The charge against Johnson proved to be much flimsier, and was derided by the girl. "I insist that you straightly discharge my Mr. Samuel," she cried. "I will go bail for his good behaviour, and to-morrow a servant shall take him back to Chastlecote. He is too innocent to be left alone. The other——"
"He says he is an agent of the Duke of Queensberry," said the relentless mummer. "I can prove him to be a liar."
The girl was apparently not listening. Her eyes had caught Alastair's and some intelligence seemed to pass from them to his. She spoke a word in the Squire's ear and then looked beyond the prisoners to the mummer.
"My uncle, who is known for his loyalty to the present Majesty, will take charge of the younger prisoner and send him safe to-morrow to Birmingham. The other he will discharge. … That is your will, Nunkie?"
The Squire nodded.

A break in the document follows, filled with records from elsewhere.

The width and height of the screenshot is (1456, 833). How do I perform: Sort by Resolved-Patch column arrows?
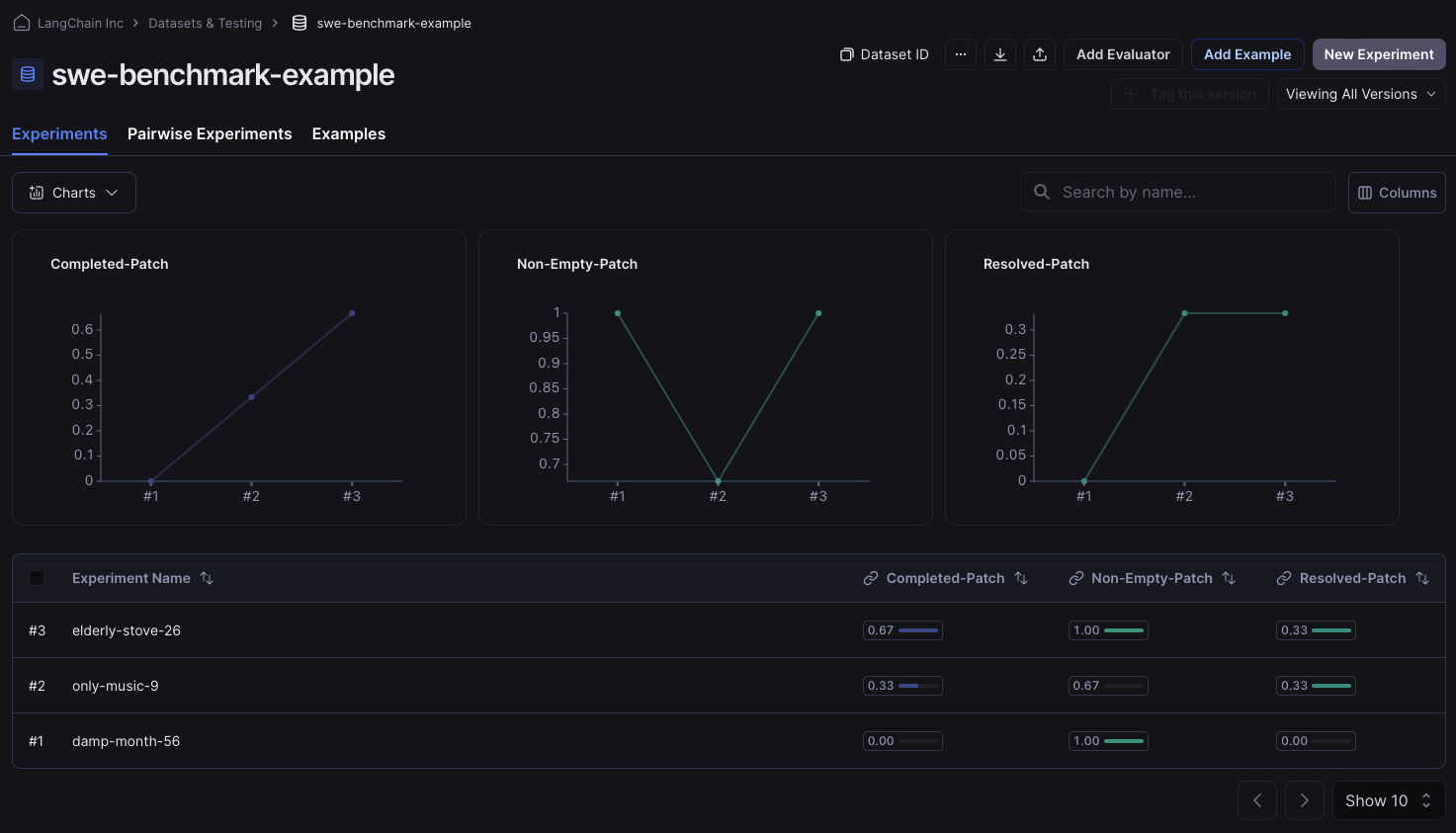pyautogui.click(x=1422, y=578)
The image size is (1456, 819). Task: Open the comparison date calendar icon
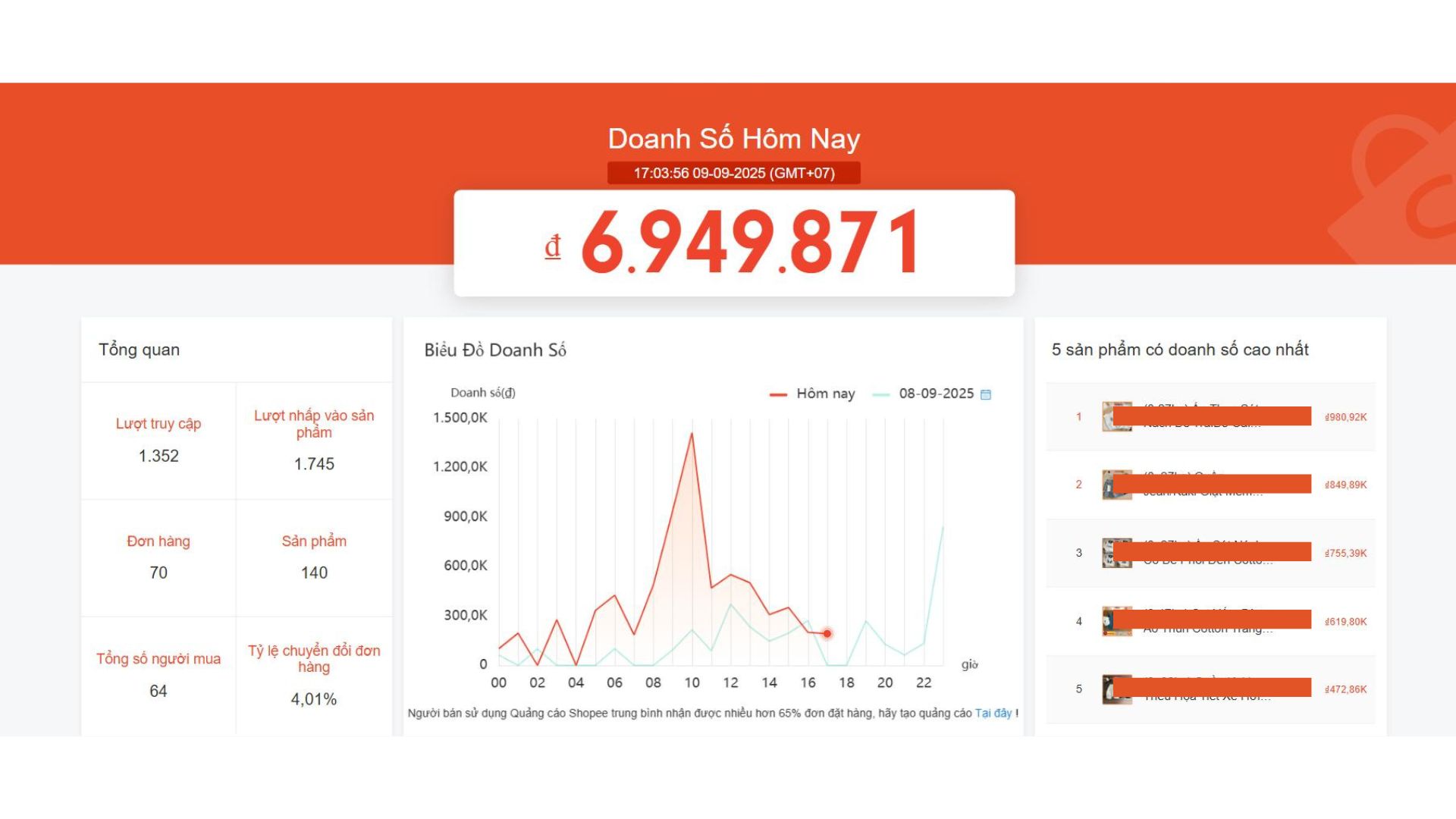coord(986,394)
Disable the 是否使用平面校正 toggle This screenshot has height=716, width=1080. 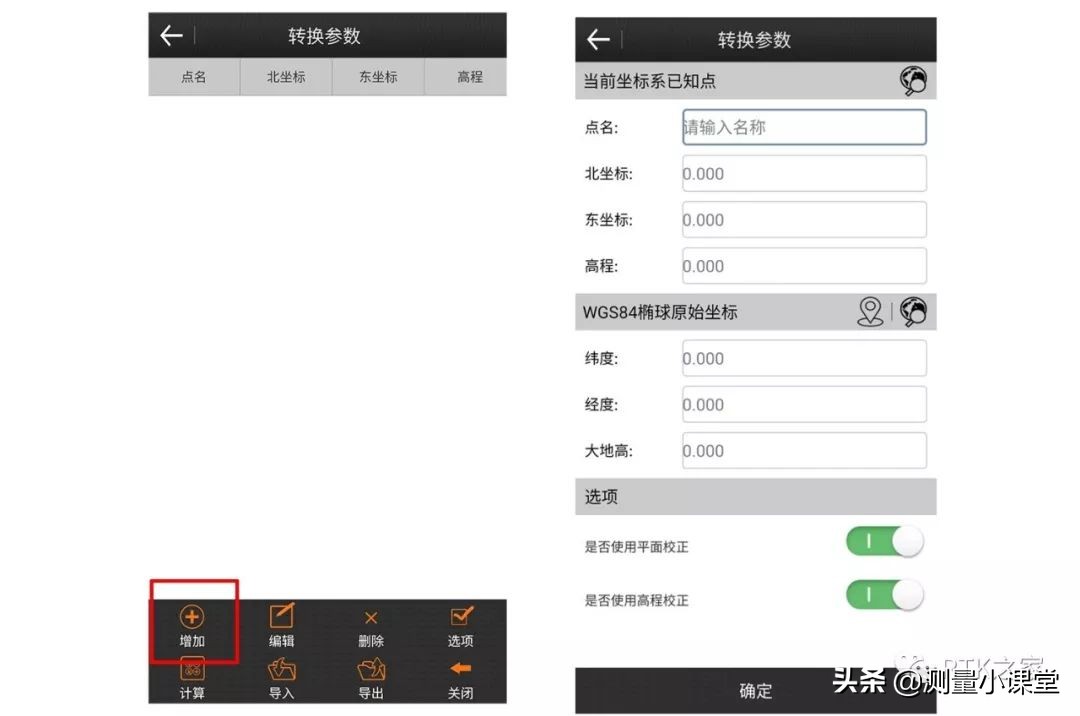coord(884,541)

He was feeling very sleepy and at the same time very thirsty, and his mind hovered between bed and a fresh bottle.
"You may go home now, friends," she said, "and sweet dreams to you. You, constable, bring the two men to the Great Hall." Then she slipped an arm inside her uncle's. "My Mr. Sam shall sup in the buttery and have a bed from Giles. To-morrow we will find him a horse. You are a wise judge, Nunkie, and do not waste your wisdom on innocents. The other man looks dangerous and must be well guarded. Put him in the Tower garret, and give Giles the key. But first let the poor creature have bite and sup, if he wants it. He has the air of a gentleman."

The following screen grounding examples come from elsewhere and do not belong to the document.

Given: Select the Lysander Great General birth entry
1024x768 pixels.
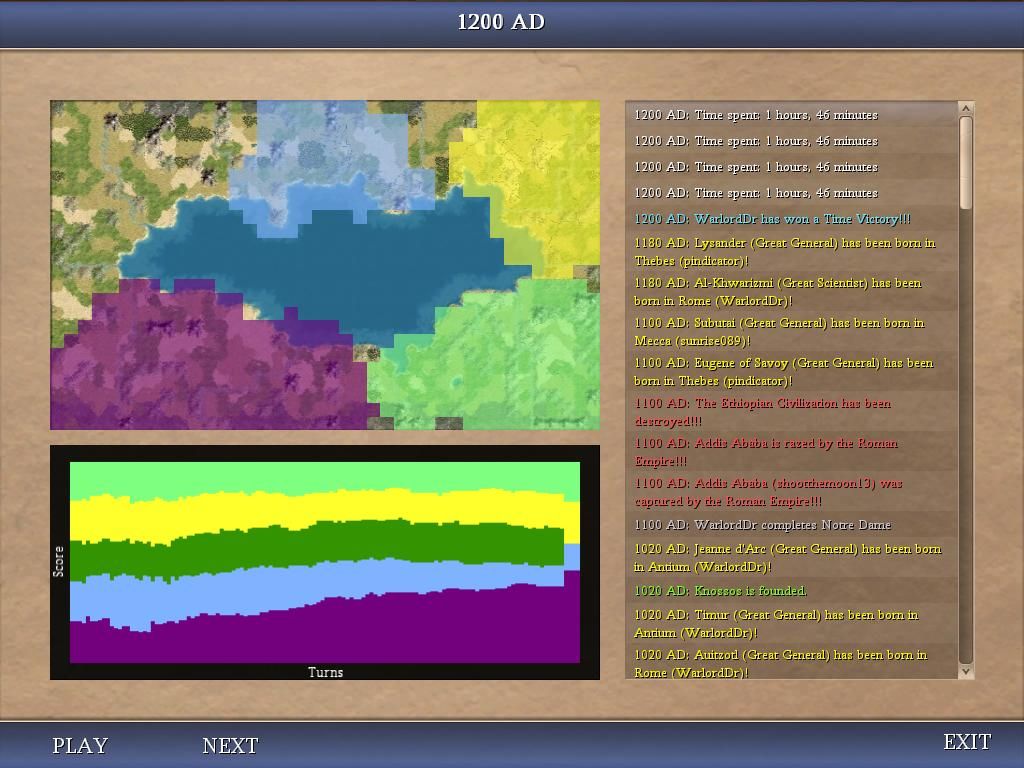Looking at the screenshot, I should 780,250.
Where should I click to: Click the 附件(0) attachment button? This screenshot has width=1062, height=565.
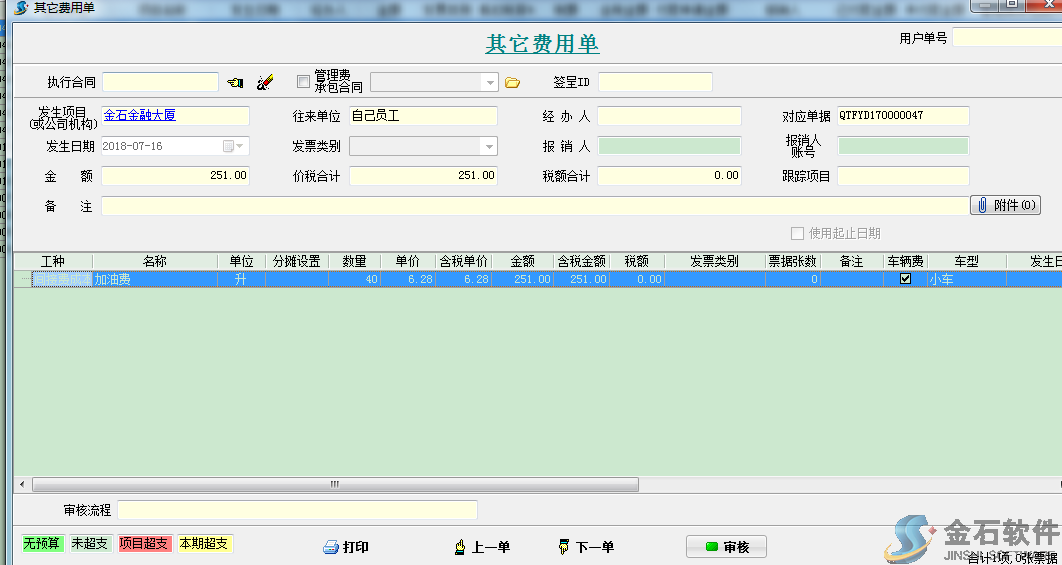coord(1005,205)
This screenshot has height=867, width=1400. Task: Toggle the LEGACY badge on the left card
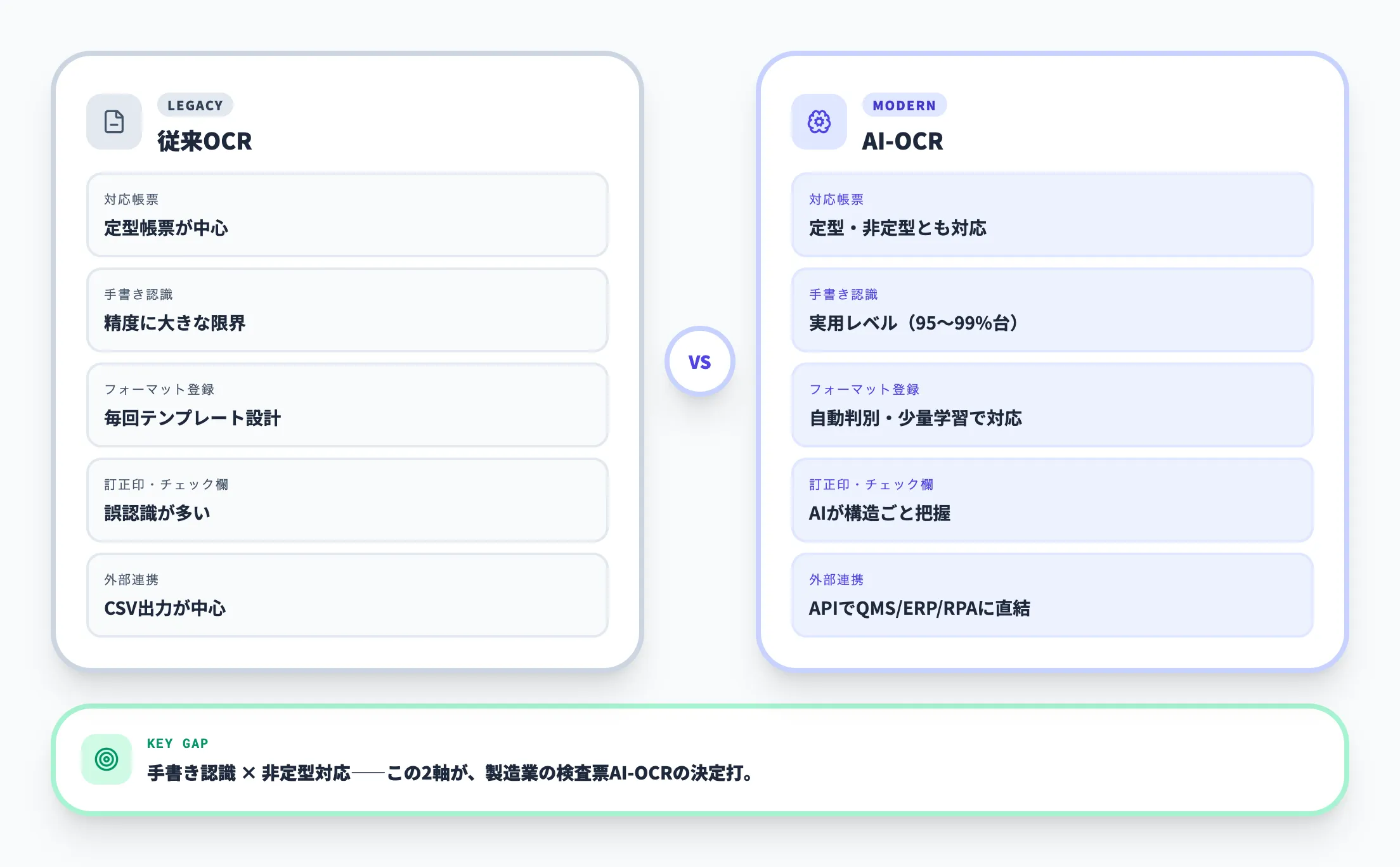[195, 105]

As Alastair walked before the staff of the constable, who wielded it like an ox-goad, his mind was furiously busy at guessing the source of the revelations in the warrant. Not till they stood in the glow of the hall lights did the notion of Kyd's servant come to him by the process of exhausting other possibilities. But the man had set off with Kyd early that morning for the South from a place forty miles distant. It was a naked absurdity, but nevertheless he asked Johnson the question, "Where did you see the serving man who took your horse at Cornbury?"
The answer staggered him. "This very day at the gate of this place about an hour after noon."
As his perturbed gaze roamed round the hall he caught again the eye of the girl, looking back with her foot on the staircase. This time there could be no mistake. Her face was bright with confidential friendliness.